In terms of quick background, Genuine Parts is an Atlanta-based distributor of automotive replacement parts in the US, Canada, Mexico and Australasia. Its Automotive Parts Group includes NAPA automotive parts distribution centers and automotive parts stores. The company also distributes industrial replacement parts through its Motion Industries subsidiary. SP Richards, the Office Products Group, distributes business products in the US and Canada. The Electrical/Electronic Group, EIS, distributes electrical and electronic components throughout the US, Canada and Mexico.
Alliance Automotive Group is the second largest parts distribution platform in Europe, with a focus on light vehicle and commercial vehicle replacement parts. Headquartered in London, AAG has 7,500 employees and over 1,800 company-owned stores and affiliated outlets across France, the U.K. and Germany.
The deal has been approved by the Board of Directors of GPC and is expected to close in 4Q17. AAG is expected to generate gross annual billings of approximately $2.3 billion (US$) including supplier direct billings, or $1.7 billion of revenue on a US GAAP basis in 2017. Additionally, GPC expects the acquisition will be immediately accretive to earnings in the first year after closing. For 2018, incremental adjusted EPS is estimated at $0.65-0.70.

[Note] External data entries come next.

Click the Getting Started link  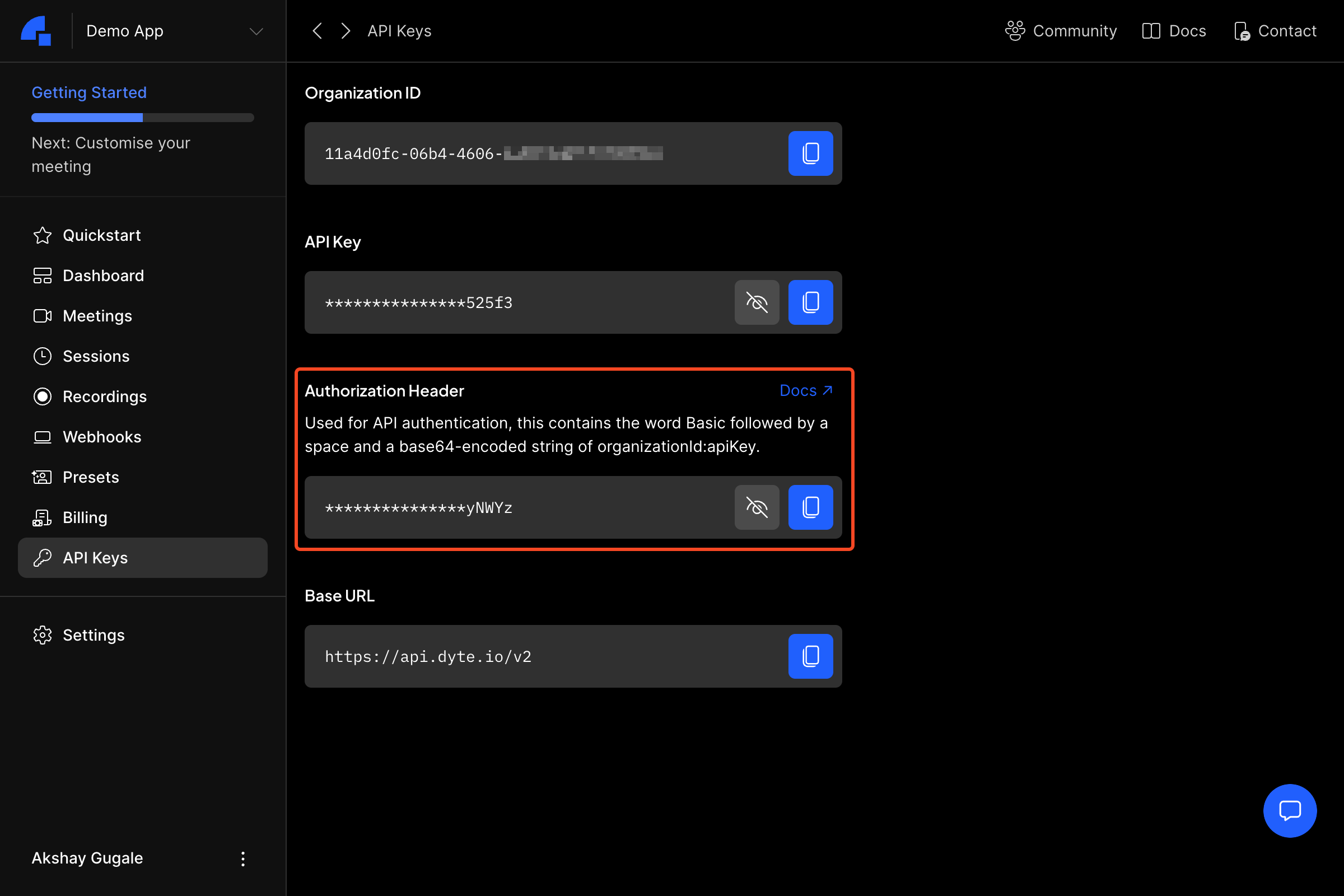(x=88, y=92)
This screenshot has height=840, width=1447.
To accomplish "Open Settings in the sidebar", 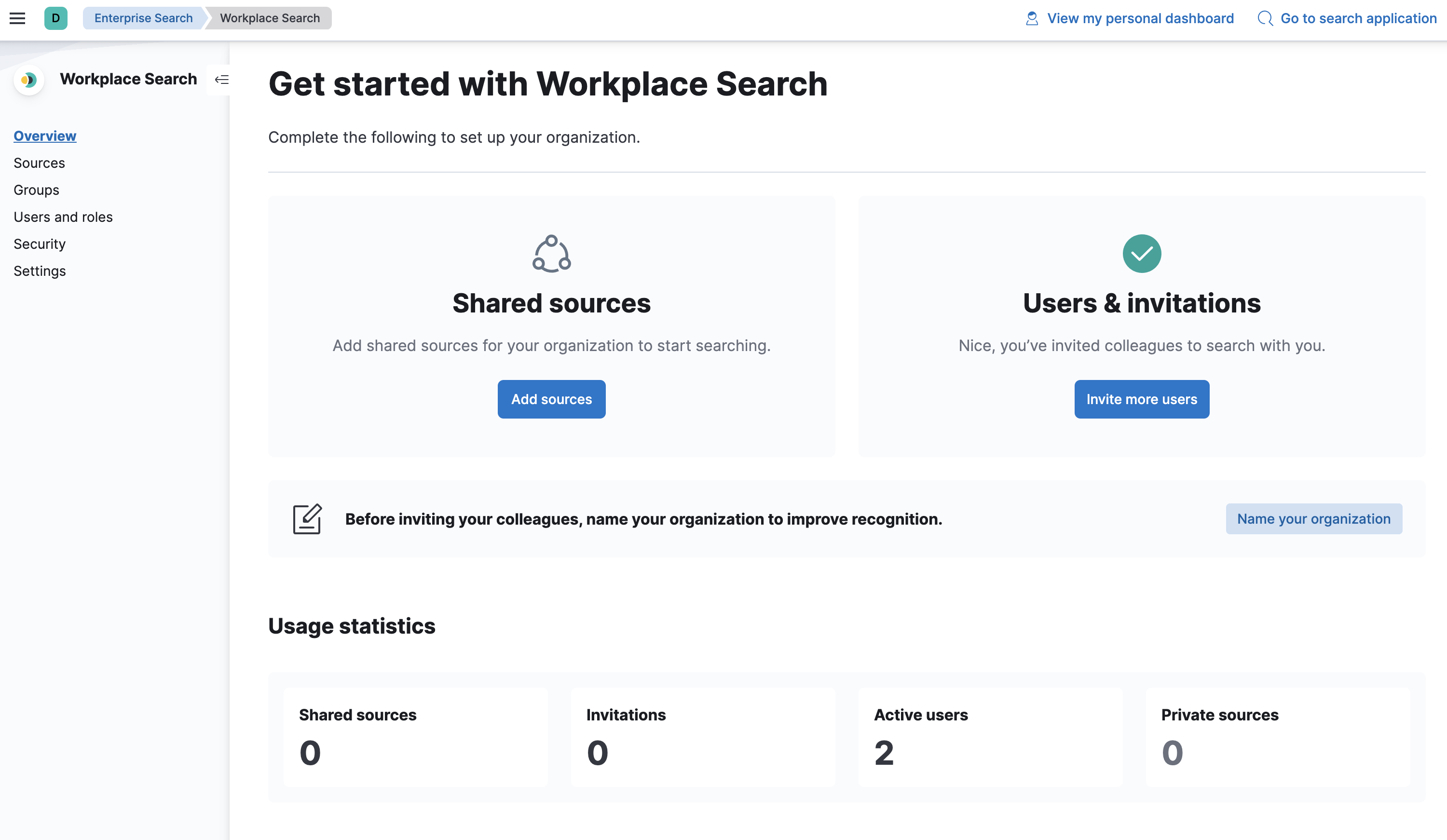I will [x=40, y=271].
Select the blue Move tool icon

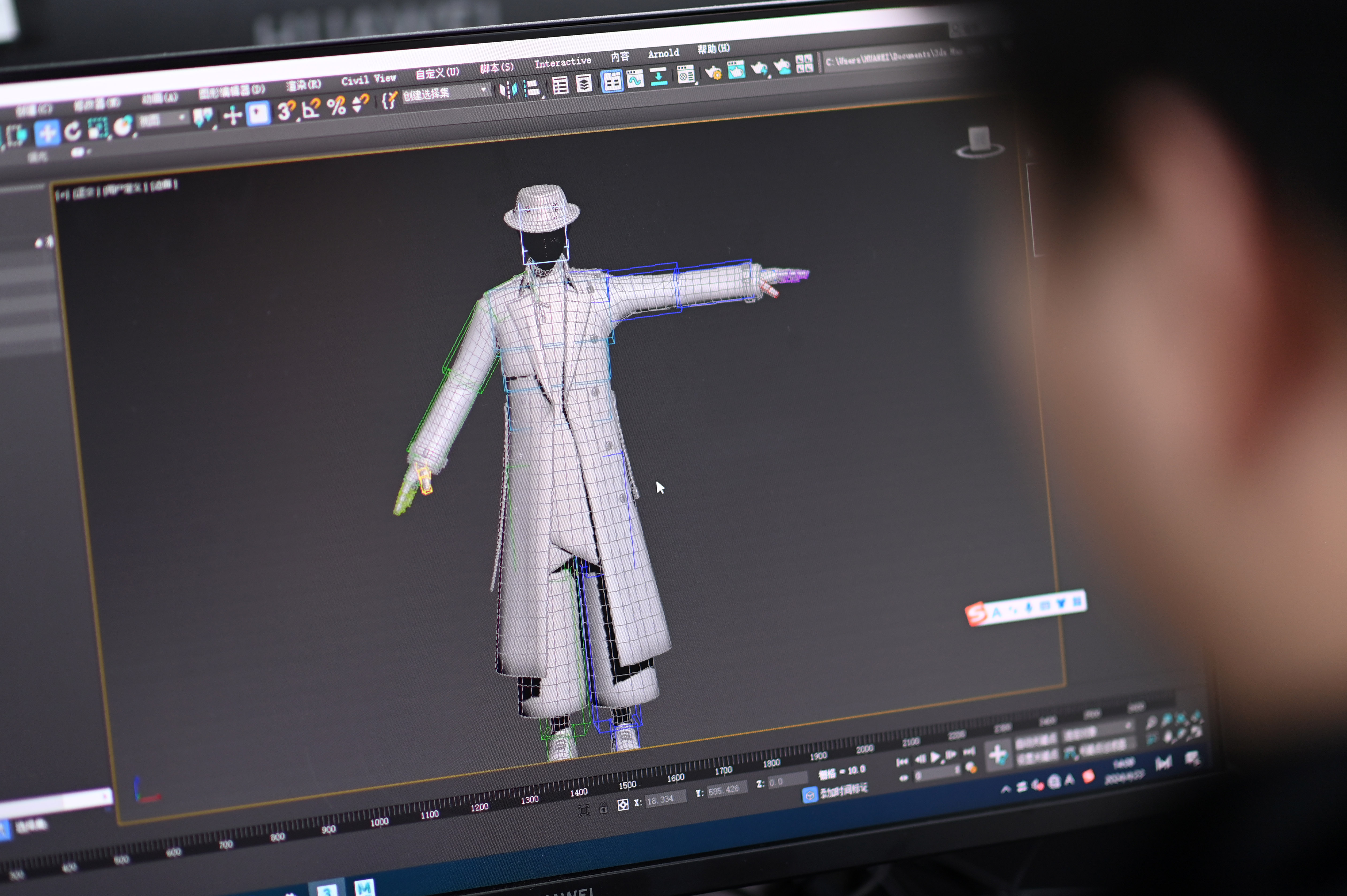coord(47,133)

GPC says it's excited to combine with AAG and enter the European markets with critical scale and a leading market position in the automotive aftermarket. Lionel Assant, Head of European Private Equity at Blackstone, said, "Over the past three years, AAG has experienced tremendous growth and transformed into one of Europe's leading automotive parts distributors."
GPC intends to finance the transaction, including the pay-off of AAG's existing debt arrangements, with approximately $2 billion of debt financing. This will include the combination of new term loan agreements, new multi-currency debt and an upsized revolving credit facility.
In sum, based on the reaction in GPC's stock price, investors clearly happy with this news. The deal seems to make a lot of sense. GPC does not have a lot of exposure in Europe as it mostly operates in the Americas region. This instantly provides GPC was significant scale in Europe.